→ **About this exercise**: Copy everything from the line that contains "Identify the location of data-label: 0.85." down to the line that contains "This screenshot has height=1000, width=1000.", swapping each "coordinates" for "position" and leaving the rest of the listing unchanged.

→ **Entries provided**:
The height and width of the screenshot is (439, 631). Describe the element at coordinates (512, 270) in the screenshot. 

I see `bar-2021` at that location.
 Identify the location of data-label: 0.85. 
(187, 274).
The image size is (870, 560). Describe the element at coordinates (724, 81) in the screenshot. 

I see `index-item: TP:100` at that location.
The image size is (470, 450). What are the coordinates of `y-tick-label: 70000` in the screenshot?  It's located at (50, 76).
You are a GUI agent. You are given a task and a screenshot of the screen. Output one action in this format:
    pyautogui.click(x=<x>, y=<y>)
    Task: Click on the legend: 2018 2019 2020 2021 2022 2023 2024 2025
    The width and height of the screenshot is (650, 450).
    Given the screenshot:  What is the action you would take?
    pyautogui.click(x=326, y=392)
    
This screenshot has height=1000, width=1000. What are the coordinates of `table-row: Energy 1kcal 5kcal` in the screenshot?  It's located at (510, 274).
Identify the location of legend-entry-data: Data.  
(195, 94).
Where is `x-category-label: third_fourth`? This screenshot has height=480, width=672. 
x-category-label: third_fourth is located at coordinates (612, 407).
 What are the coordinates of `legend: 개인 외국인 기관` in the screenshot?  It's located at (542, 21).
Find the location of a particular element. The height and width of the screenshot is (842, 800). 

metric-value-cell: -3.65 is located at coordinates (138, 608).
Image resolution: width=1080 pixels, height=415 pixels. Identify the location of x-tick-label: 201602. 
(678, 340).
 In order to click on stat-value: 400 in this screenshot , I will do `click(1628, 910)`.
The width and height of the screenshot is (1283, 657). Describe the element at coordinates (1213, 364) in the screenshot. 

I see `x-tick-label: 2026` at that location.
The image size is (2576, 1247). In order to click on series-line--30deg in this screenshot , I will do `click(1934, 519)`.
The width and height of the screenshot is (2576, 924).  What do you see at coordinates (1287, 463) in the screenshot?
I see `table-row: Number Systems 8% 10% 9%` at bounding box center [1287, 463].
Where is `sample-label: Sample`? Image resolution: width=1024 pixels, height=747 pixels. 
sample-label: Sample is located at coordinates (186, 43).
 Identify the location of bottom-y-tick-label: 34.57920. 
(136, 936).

→ **Solution to the problem**:
 Identify the location of data-label: 0.85. 
(187, 274).
The image size is (870, 560). Describe the element at position (724, 81) in the screenshot. 

I see `index-item: TP:100` at that location.
The image size is (470, 450). What are the position of `y-tick-label: 70000` in the screenshot?  It's located at (50, 76).
You are a GUI agent. You are given a task and a screenshot of the screen. Output one action in this format:
    pyautogui.click(x=<x>, y=<y>)
    Task: Click on the legend: 2018 2019 2020 2021 2022 2023 2024 2025
    The width and height of the screenshot is (650, 450).
    Given the screenshot:  What is the action you would take?
    pyautogui.click(x=326, y=392)
    
This screenshot has height=1000, width=1000. What are the position of `table-row: Energy 1kcal 5kcal` in the screenshot?  It's located at (510, 274).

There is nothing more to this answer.